What if we wake up one morning and Russia will have left the region?


What if we wake up one morning and Russia will have left the region?

On 4 September the Russian official news agency TASS published an article based on a conversation with an unnamed diplomat denouncing several points expressed by the Armenian Prime Minister Nikol Pashinyan and his team. “It may happen that one morning we wake up and see that Russia is no more here,” Pashinyan has said in an interview with the Italian La Repubblica, reminding that it had happened twice over the 20th century.

Text: Tigran Zakaryan
Photo: Creative Commons


This was the main point of the list of grievances the unnamed interlocutor published by the Russian state-run news agency. This topic seems to have hurt deeply the Kremlin; Russian president’s spokesperson Dmitry Peskov touched on this point once again the next day, dismissing such a possibility.

Yet such a scenario is quite possible. Indeed, if we follow the general trend of developments in Nagorno-Karabakh and around since at least 24 February 2022, this may seem a most likely eventuality.

While few believed that after the 2020 ceasefire Russia would give up Karabakh which is a last but substantial tool in the Russian hands against Azerbaijan and equally important leverage on Armenia, this is precisely the case. 

Russia’s war against Ukraine launched in February 2022 has introduced tremendous geopolitical changes globally and regionally and it looks like every single day without decisive Russian success loosens Moscow’s grip on the region.

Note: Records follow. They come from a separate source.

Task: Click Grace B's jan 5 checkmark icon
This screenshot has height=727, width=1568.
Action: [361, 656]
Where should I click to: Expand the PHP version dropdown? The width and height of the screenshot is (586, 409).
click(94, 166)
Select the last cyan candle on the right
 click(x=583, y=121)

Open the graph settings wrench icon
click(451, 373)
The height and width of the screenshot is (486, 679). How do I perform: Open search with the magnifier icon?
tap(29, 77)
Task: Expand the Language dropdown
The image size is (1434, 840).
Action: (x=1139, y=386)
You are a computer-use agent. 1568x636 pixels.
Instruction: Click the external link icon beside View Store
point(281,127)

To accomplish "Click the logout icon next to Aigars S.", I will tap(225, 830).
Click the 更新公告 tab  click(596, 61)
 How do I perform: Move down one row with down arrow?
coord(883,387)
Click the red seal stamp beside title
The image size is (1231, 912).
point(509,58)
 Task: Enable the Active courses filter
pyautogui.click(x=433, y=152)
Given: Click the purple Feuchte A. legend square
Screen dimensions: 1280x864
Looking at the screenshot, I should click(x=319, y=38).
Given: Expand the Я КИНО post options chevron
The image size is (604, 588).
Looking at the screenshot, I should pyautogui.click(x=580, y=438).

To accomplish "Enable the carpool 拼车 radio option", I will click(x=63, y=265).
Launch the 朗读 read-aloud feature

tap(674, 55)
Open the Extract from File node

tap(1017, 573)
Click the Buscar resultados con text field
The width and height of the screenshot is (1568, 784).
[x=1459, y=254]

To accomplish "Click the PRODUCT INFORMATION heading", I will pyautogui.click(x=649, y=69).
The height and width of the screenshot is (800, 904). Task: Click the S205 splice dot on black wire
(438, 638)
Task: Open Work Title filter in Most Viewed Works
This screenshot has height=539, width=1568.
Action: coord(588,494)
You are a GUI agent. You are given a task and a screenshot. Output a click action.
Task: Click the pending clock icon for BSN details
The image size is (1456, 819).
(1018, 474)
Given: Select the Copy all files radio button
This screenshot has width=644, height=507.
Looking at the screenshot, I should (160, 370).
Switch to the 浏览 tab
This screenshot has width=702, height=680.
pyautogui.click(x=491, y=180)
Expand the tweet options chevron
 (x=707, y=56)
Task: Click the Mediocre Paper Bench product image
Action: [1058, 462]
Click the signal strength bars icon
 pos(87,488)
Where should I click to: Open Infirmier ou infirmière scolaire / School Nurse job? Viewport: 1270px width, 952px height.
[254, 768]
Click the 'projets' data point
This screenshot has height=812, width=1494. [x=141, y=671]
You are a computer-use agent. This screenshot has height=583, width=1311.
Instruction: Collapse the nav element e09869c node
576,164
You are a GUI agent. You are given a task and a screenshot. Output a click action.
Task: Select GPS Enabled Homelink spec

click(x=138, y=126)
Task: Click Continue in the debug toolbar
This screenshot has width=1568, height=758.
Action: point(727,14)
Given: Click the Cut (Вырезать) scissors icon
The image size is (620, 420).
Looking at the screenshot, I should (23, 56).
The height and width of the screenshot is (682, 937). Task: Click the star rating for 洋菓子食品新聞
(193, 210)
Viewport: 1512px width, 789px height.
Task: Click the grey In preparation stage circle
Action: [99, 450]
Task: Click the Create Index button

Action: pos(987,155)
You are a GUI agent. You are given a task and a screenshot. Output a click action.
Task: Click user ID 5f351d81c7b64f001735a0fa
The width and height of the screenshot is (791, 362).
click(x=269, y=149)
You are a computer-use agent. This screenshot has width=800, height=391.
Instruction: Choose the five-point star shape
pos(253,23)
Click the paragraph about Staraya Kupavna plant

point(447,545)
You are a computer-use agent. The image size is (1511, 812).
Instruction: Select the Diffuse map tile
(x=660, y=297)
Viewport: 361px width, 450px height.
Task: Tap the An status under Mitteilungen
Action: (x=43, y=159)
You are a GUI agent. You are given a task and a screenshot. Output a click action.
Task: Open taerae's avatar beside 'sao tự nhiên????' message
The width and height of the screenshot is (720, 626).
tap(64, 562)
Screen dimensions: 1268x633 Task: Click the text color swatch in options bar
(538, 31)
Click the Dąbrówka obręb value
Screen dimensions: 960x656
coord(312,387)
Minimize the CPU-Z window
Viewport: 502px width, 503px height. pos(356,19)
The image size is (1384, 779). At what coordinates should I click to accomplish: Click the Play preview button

The only option of reverting things back for the Kremlin is to emerge victorious from the war or at least to come to terms with Kyiv in a way that would enshrine Russia’s territorial gains in Ukraine. 

If the war ends in a Korea-style peace, which many observers consider as highly possible, an after-war Russia will retain the bulk of its armed forces and regional influence, and even in the case of a regime change it is unlikely to leave the region. Until then, however, we see a constant meltdown of the Russian influence, especially if we look at the developments in Nagorno-Karabakh following the 9 November 2020 armistice.

Following the outbreak of the war in Ukraine Azerbaijan keeps gaining ground in Karabakh, continuously marginalizing the presence and influence of the Russian peacekeepers in the region. The initially agreed 5 kilometers-wide Lachin corridor along the road which initially was under Russian exclusive control, has effectively ceased to exist since December 2022 when the road was blocked.

Azerbaijan’s chief ally Turkey’s leader Recep Tayyip Erdogan publicly stated in July 2023 that the Russian troops should leave “the Karabakh region of Azerbaijan” in 2025, clearly signaling to Moscow that the prolonged presence of the Russian peacekeepers is unwanted by Ankara.

After 2025 when the Russian troops leave the region it will most probably be depopulated of its ethnic Armenian inhabitants, which apart from being a human tragedy, will also mark a turning event for the Russian presence in the region.
Russia also might leave the region suddenly and quickly as a consequence of a dramatic shift in Moscow giving rise to internal turmoil and temporary paralysis of the central authorities.

This will create a temporary power vacuum in the region leaving it open for the expansion of the most dynamic regional player, Turkey in tandem with Azerbaijan.

Whether Iran, constantly declaring on “unacceptability of changing national borders” would check the Turkish-Azerbaijan aspirations or a Western prompt and powerful reaction will avert a mortal threat to Armenia is anybody’s guess.     
To sum up, it is most likely that Russia will leave the region creating a power vacuum. In case Moscow wins the war or stops it through a deal with the West it will remain and soon be able to threaten Armenia’s independence. Armenian independence will be threatened also in the case of a Russian defeat in war and a subsequent internal destabilization.

Armenia has to develop its ties with all possible partners in the West and East equally in order to create leverage to exert pressure on players threatening Armenia’s sovereignty. Armenian diplomacy will have to face the hard task of explaining to a wide range of interlocutors that even though some of their interests might be incompatible elsewhere, in Armenia they could be synergized.